Africa-focused gold producer Randgold Resources (LON:RSS) has doubled its full-year dividend after solid 2017 results, but it’s warning the good times may be over soon as it’s now facing demanding new regulations in Congo, one of its key jurisdictions.

The company, which has five operating gold mines across west and central Africa, boosted shareholder payout by 100% to $2 a share, after a year of record production and soaring profits.

Randgold’s 2017 profits rose 14% to $335 million and net cash jumped 39% to $720 million, with no debt.

Randgold has benefited from growth at its main Loulo-Gounkoto mine in Mali. Last year it also achieved full-production at its underground Kibali project in the DRC.

Annual gold production grew by 5% to 1.315 million ounces, ahead of its guidance, while cutting total cash cost by 3% to $620 an ounce.

The company’s chief executive and co-founder, Mark Bristow, said the strong performance was led by Randgold’s flagship, the Loulo-Gounkoto complex in Mali, and supported by an across-the-board delivery from its other operations, Morila in Mali, Tongon in Côte d’Ivoire and Kibali in the Democratic Republic of Congo.

But he also warned that a new mining charter in the DRC might have “serious consequences” not only for his company, but also for the country’s entire mining industry.

The DRC’s “draconian” new code, he said on Sunday, would “severely limit the growth of the mining industry in the country as well as its own economic prospects.”

The law has been passed by both houses of parliament but still has to be signed by President Joseph Kabila. Bristow is asking for the code to be returned to the Mining Ministry for further consultation with miners. If this does not happen, the company will take its case to the International Court of Arbitration, Bristow said.

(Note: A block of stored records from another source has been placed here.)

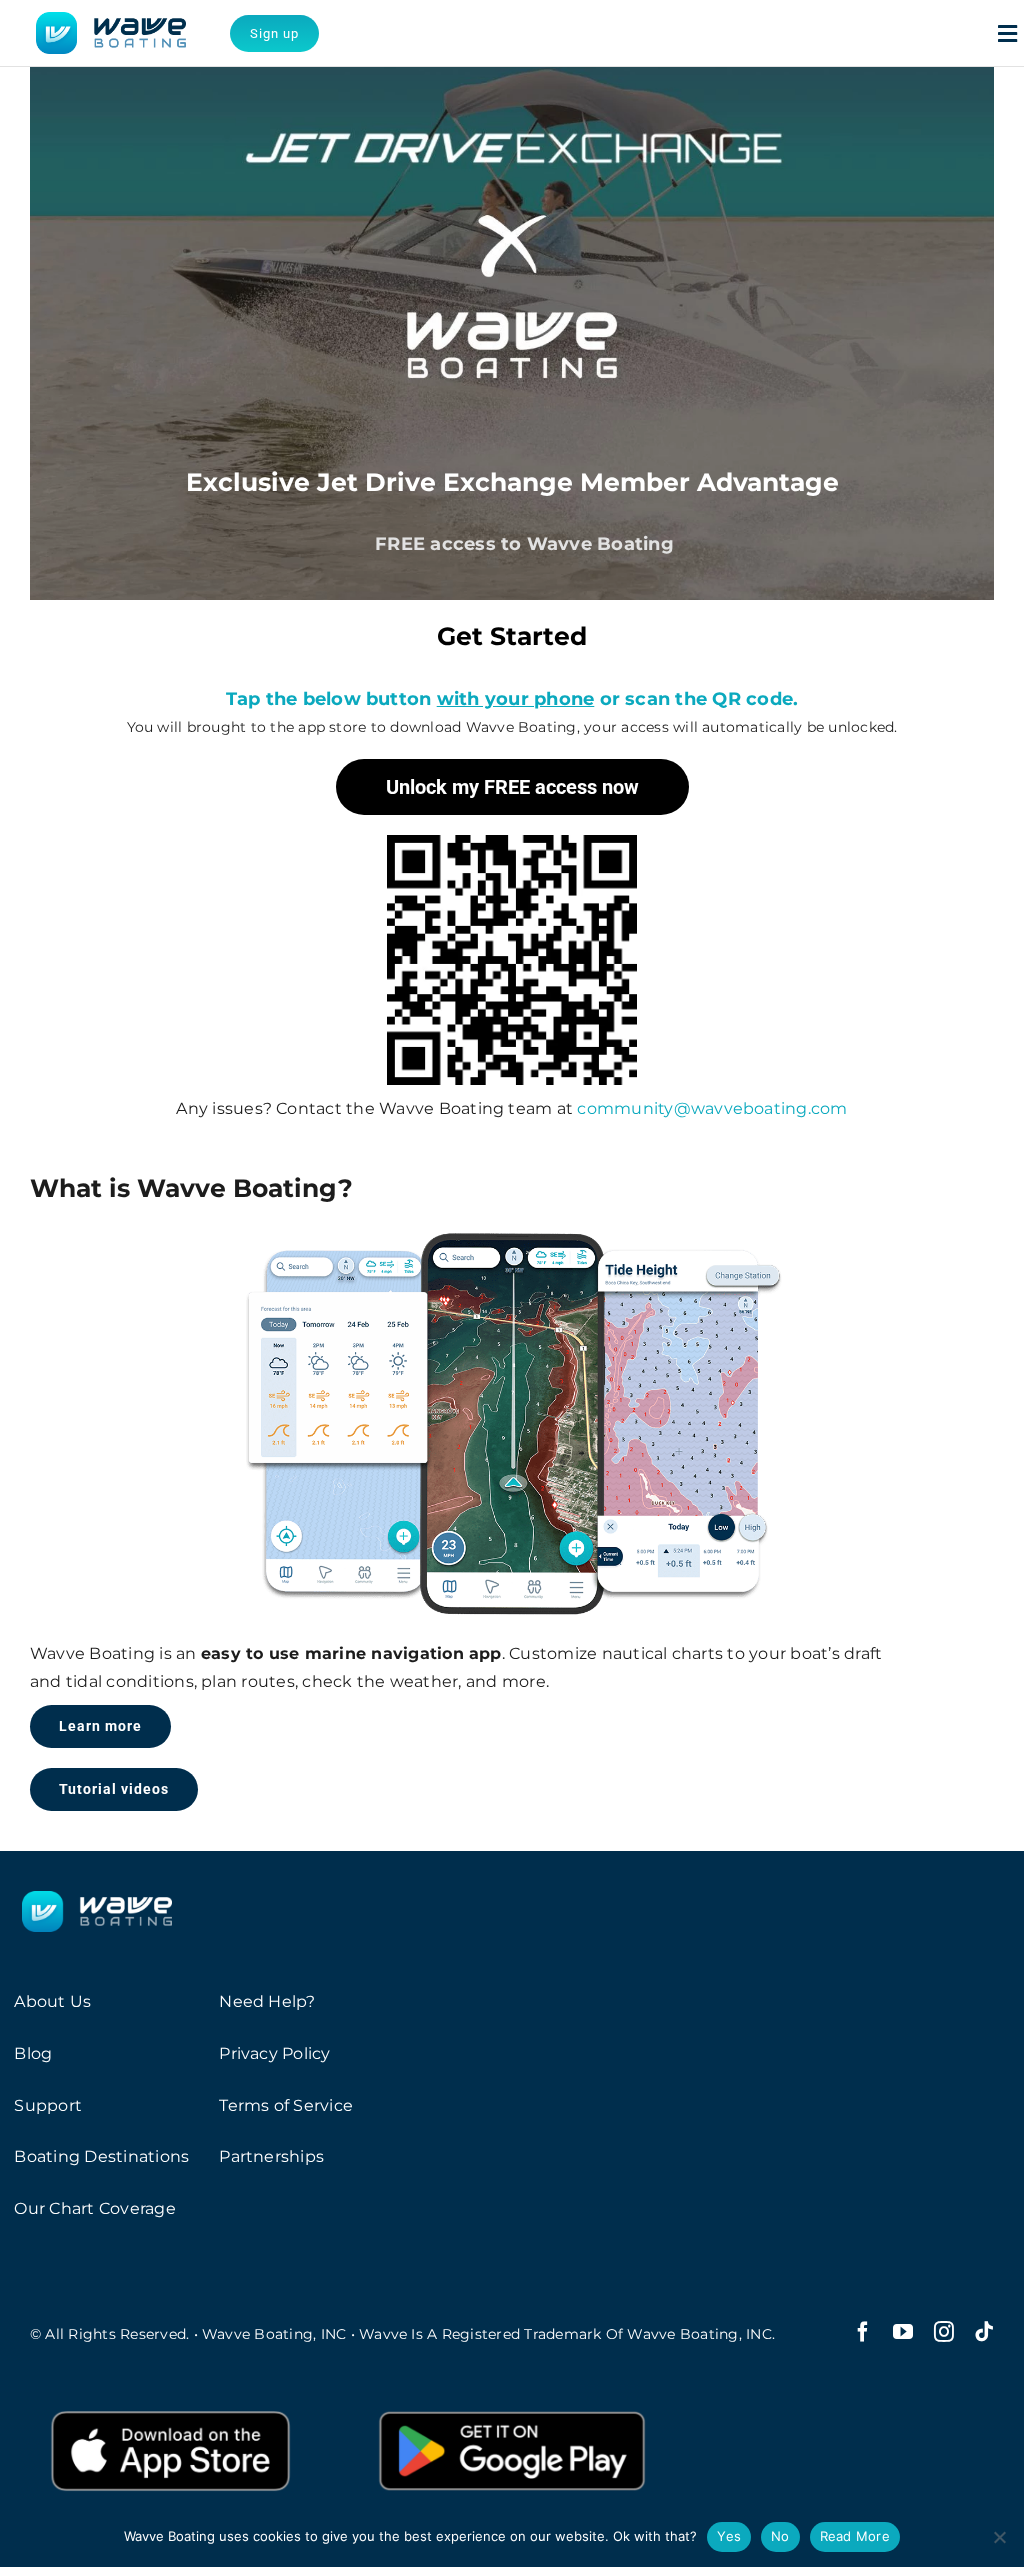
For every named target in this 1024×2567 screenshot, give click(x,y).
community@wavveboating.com (712, 1108)
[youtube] (903, 2332)
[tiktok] (984, 2332)
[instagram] (944, 2332)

Force Majeure at Moku-Beverendi project 

The company has declared force majeure at its Moku-Beverendi gold project in Congo’s northeast, which was jointly developing with Israeli billionaire Dan Gertler, as he has been sanctioned by the US over alleged corruption.

Randgold won’t continue with joint development of the Moku-Beverendi gold project, as it wants to cut all ties with Israeli billionaire Dan Gertler.

“We’ve called force majeure and given [Gertler’s Fleurette Group] notice that in our view they are in default because we cannot continue to operate under these terms,” Bristow said in an interview with Bloomberg. “We cannot entertain transacting in any form. We are a global company and we’re just not going to compromise that.”

Despite the challenges in the DRC, which is responsible for about two thirds of global cobalt output, Randgold is forecasting 2018 production of between 1.30 and 1.35 million ounces at a total cash cost per ounce in the range of $590 to $640. This, considering the current increases in the oil price and the euro:dollar exchange rate.

The gold miner noted it was also well placed to achieve its goal of developing three new projects in the next five years, with a production decision on the Massawa project due later this year.